Step 1 - Model Artifact Storage:
- Confirm licensing allows redistribution (model is marketed as open-weights).
- Store the model weights and tiktoken encodings in S3 - available under s3://wmf-ml-models/gpt-oss-safeguard-20b/. Skipped publishing to analytics since it's not our proprietary model - we did the same with aya models.
Step 2 - Integrate Prototype into KServe:
- Review existing FastAPI + vLLM server: https://github.com/roostorg/model-community/tree/main/gpt (T417860#11640606)
- Integrate Roost's GPT model-server into a custom KServe model-server that follows LiftWing ISVC patterns.
Step 3 - Validate Prototype:
- Test the prototype locally to confirm it works as expected.
- Involve test users at this stage so decisions can be made early enough.
Step 4 - Build Production Model-Server:
- Build the production model-server with support for the custom policies.
- Ensure it accepts the expected input, runs preprocessing, and returns the expected output.
Step 5 - Publish to Wikimedia Docker Registry:
- Dockerize the production model-server.
- Set up CI/CD to publish it to the Wikimedia Docker registry.

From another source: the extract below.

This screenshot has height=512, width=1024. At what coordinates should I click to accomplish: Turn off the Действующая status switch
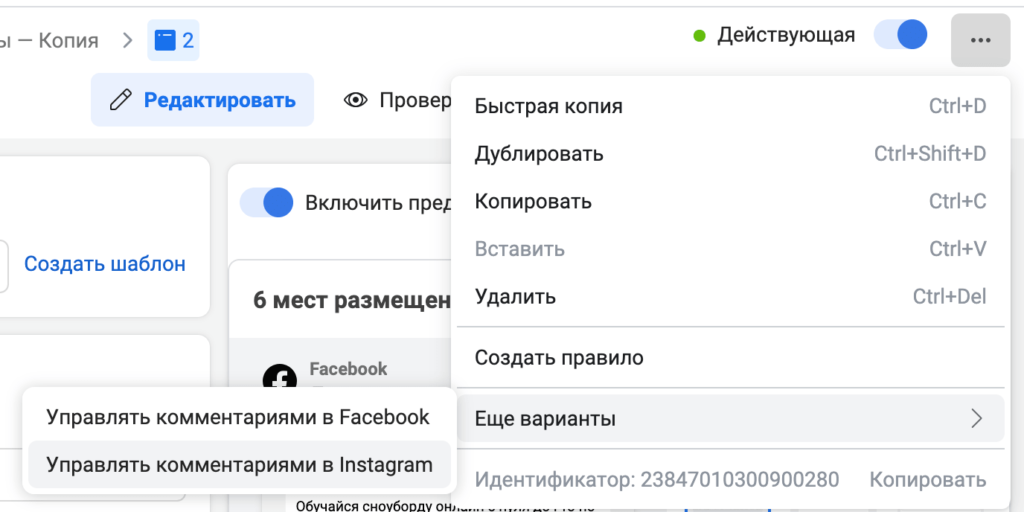click(x=900, y=35)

Step 6 - Deploy to LiftWing Staging (Experimental):
- Deploy the model-server in the LiftWing experimental namespace.
- Ensure it loads the model from S3, accepts the expected input format, runs preprocessing, and returns the expected output.
- Enable test users to test the model-server via a LiftWing endpoint.
Step 7 - Validate on LiftWing Staging:
- Using the LW experimental namespace endpoint, validate the production model-server to confirm it works as expected.
- Iterate with Step 4 as needed.
Step 8 - Load Testing on LiftWing Staging:
- Run load tests on the production model-server hosted in LW staging to confirm it meets performance requirements.
- Iterate with Step 4 as needed.
Step 9 - Deploy to Production:
- Deploy the model-server in the LiftWing production namespace to provide an internal production endpoint for wider use.
Step 10 - Documentation:
- Document how the inference service hosted on LiftWing can be accessed via an internal endpoint.
- Share documentation with consuming teams.
Step 11 - Support & Maintenance:
- Iterate through previous steps as needed based on the optimization required.
- Provide ongoing support for the inference service to address issues, improvements, and optimizations.